New Study Shows That The Endangered Species Act Isn’t Exactly Helping Animals Like It Should
The Endangered Species Act was created in 1973 after the government began to realize that several species were in danger of going extinct if humans didn’t do something to protect them.
“The United States has pledged itself as a sovereign state in the international community to conserve to the extent practicable the various species of fish or wildlife and plants facing extinction,” the act states.
However, The Dodo reports that a new study is uncovering that the act might not be doing enough to help prevent animals from going extinct.
Experts say that the act involves so much red tape that several species have gone extinct while waiting to get put on the the endangered species list. That’s right, 42 animal and plant species have gone extinct. For example, the Virgin Islands Screech Owl waited five years and was extinct before it could be on the list. The same goes for the Valdina farms salamander and the Amak Island song sparrow.
While the act has done a lot of good, there are several issues that need to be addressed. 417 species are currently waiting to get on the list and researchers say that the wait could last more than thirty years.

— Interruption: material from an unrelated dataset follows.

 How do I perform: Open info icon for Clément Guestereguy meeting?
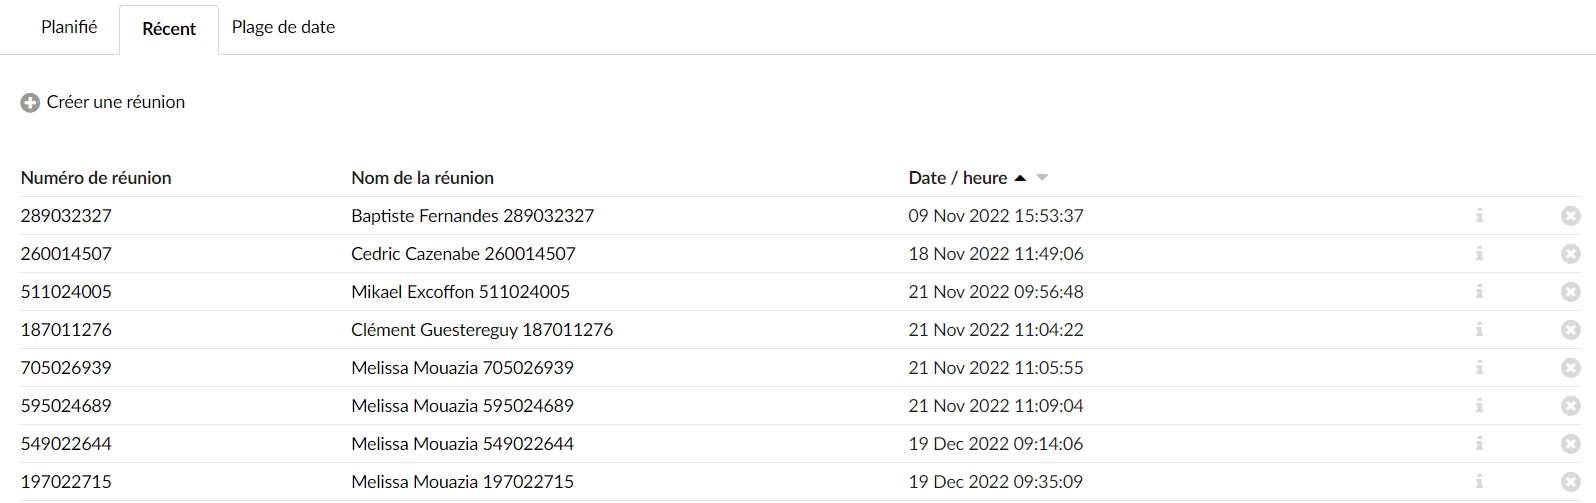click(1479, 329)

“The Endangered Species Act is incredibly successful at protecting and recovering animals and plants, but it only works if species are actually listed as threatened or endangered,” Noah Greenwald, endangered species director at the Center for Biological Diversity and one of the authors of the study, said in a press release. “These 417 species and hundreds of others are being dangerously neglected for no other reasons than bureaucratic inefficiency and lack of political will.”
The Center for Biological Diversity explains that due to their findings they will sue the U.S. Department of Fish and Wildlife because they are the government agency in charge of the endangered species list.
“When it comes to saving endangered species, every year of delayed protections is a year that these animals and plants move closer to extinction,” Greenwald said.